Today, as the world starts getting more diverse and open, students in the healthcare professions are often taught how to approach religion while providing care for their future patients. In D’Youville College alone, as a physician assistant student, we are required to take three semesters of religion and ethics classes, such as Challenges of Death, Religious Studies, and Bioethics, to better prepare us for the real world. In my Challenges of Death class, we covered the major religions in the world and discussed its different practices when it comes to end-of-life care and death stages, and try to integrate it to the medical setting to help us understand and respect our future patients. Even though I respect a people’s religious beliefs, I am completely against it when it becomes neglect. For example, the members of The Followers of Christ Church, a faith-healing sect with approximately 1,000 members, are known for this occurrence. Earlier this year, a religious Oregon couple pleaded guilty to criminal negligent homicide and criminal mistreatment, after their new born passed away from something preventable just because they did not believe in medical care and refused to seek help (Swenson, The Washington Post 2018). Preventable deaths like this one are constantly happening and I am happy that irresponsible parents can now be charged and get in trouble for allowing their child to die just because it contradicts their “beliefs”. I consider myself a religious person but I also believe in science. I believe God has blessed us with intelligence and skills so we can develop weapons like medicine, vaccines, and cure for things that threatens our mortality. Yes, if it is our time to perish, it is our time, but if we have the opportunity to extend it at least for a little bit, we should do so. There are plenty of preventable diseases that are spreading throughout the entire world right now because parents and some individuals refuse to take the necessary action to protect themselves, which endangers not only their own health but also the health of the people around them, especially those who are immunocompromised.

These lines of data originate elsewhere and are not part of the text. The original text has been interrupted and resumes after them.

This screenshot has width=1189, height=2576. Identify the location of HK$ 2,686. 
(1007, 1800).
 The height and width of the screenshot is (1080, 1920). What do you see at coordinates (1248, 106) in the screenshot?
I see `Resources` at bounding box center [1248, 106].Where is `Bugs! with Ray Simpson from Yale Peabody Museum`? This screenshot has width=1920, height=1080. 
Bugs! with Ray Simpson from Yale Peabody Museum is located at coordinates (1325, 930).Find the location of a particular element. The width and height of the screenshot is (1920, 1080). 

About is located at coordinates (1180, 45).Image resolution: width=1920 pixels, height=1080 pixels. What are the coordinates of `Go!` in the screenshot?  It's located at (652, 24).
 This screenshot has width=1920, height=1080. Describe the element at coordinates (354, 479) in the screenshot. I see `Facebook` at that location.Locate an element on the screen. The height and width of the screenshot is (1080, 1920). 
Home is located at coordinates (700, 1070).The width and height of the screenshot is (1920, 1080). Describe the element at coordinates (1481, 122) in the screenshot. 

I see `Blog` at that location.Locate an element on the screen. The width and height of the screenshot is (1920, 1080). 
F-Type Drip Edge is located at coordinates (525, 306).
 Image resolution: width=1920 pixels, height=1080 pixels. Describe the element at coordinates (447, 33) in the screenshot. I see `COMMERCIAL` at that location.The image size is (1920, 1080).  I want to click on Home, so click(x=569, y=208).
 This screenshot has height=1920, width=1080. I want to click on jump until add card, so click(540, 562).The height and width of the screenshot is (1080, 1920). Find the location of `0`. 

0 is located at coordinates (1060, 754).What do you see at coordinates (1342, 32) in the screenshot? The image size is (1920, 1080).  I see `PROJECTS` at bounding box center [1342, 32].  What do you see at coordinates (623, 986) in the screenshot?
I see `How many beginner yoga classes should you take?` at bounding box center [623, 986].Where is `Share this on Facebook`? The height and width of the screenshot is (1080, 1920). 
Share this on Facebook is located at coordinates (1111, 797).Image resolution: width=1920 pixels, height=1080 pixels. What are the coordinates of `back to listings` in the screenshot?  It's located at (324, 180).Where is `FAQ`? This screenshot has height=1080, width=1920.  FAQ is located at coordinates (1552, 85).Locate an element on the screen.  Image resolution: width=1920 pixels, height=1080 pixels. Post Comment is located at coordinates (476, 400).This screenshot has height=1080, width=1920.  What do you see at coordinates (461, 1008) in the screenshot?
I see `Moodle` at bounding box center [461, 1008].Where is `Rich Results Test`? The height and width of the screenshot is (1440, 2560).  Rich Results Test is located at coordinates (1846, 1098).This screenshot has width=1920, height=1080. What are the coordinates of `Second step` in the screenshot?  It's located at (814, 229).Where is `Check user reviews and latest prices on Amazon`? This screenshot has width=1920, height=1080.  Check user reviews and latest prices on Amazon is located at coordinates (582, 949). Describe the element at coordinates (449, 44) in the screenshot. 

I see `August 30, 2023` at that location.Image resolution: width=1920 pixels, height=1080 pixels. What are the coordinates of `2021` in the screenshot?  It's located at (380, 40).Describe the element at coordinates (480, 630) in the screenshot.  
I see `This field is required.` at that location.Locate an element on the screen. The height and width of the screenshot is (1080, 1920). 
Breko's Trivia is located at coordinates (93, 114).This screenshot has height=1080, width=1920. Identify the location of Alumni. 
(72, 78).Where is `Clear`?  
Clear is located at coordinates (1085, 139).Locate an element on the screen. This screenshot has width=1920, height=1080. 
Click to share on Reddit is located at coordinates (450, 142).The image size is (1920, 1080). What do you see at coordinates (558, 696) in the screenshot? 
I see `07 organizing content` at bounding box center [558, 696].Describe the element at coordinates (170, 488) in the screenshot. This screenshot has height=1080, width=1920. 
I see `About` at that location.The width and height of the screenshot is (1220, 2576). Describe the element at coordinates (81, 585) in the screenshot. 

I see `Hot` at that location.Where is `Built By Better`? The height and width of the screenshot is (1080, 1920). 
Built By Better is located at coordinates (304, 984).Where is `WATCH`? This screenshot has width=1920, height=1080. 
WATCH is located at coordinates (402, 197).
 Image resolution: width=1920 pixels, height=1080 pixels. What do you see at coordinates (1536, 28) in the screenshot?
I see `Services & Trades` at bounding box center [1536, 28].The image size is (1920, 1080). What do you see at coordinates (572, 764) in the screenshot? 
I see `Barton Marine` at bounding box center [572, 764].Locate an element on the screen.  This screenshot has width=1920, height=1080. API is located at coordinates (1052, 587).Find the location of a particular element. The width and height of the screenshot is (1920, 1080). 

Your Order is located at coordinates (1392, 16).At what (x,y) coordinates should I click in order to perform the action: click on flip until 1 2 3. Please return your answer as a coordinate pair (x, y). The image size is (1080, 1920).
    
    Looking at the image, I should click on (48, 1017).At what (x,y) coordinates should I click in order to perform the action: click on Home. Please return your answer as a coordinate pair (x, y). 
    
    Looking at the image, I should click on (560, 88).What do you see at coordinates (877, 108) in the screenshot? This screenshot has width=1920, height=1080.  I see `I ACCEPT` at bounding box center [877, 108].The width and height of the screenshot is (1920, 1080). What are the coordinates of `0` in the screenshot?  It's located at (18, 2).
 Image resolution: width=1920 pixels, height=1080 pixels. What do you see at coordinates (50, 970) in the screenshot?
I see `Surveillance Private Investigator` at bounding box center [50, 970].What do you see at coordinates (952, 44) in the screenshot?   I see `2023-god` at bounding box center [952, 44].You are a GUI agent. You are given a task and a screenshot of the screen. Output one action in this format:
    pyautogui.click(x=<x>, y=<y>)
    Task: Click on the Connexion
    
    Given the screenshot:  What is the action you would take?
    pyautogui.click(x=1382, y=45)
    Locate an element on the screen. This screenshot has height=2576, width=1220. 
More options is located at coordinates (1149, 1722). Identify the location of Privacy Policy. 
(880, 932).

Healthcare professionals tend to neglect their own personal psychological and spiritual beliefs in order to provide what is best for their patients without biases and judgements. They refuse to have their personal opinions and views on certain things hinder their ability to heal and serve their patients. Healthcare professionals work in an intense and immensely stressful environment,  and more often than not, exposed to the suffering and pain of other people and witness mortality in their own hands. We are told to not get emotional and avoid developing attachments to our patients so we can always decide what is best for them. Our own feelings do not matter anymore. When I started volunteering at a hospital, I was told by my supervisor to not get emotionally involved with any of my patients, which I think was difficult given that my main responsibility was to provide emotional support to my patients. I had patients who were going through the pain of chemotherapy as they battle cancer, and not have any support system around them. I stayed with one patient the entire time she was hospitalized and it was tough hindering my own emotions to participate. I also had patients with different religious beliefs than my own and I was able to do my job by being sensitive and respectful. When they are praying, I join silently to show solidarity and respect. My hospital never taught us how to deal with different religions so I had to learn everything as I go. Many hospitals expect their workers to not value their own emotions. However, I believe that being in this profession and what really makes a great medical provider, are those who are in touch with their own feelings and emotions and that which provides meaning and value within our own lives, while working and sacrificing ourselves in a profession dedicated to the care of others.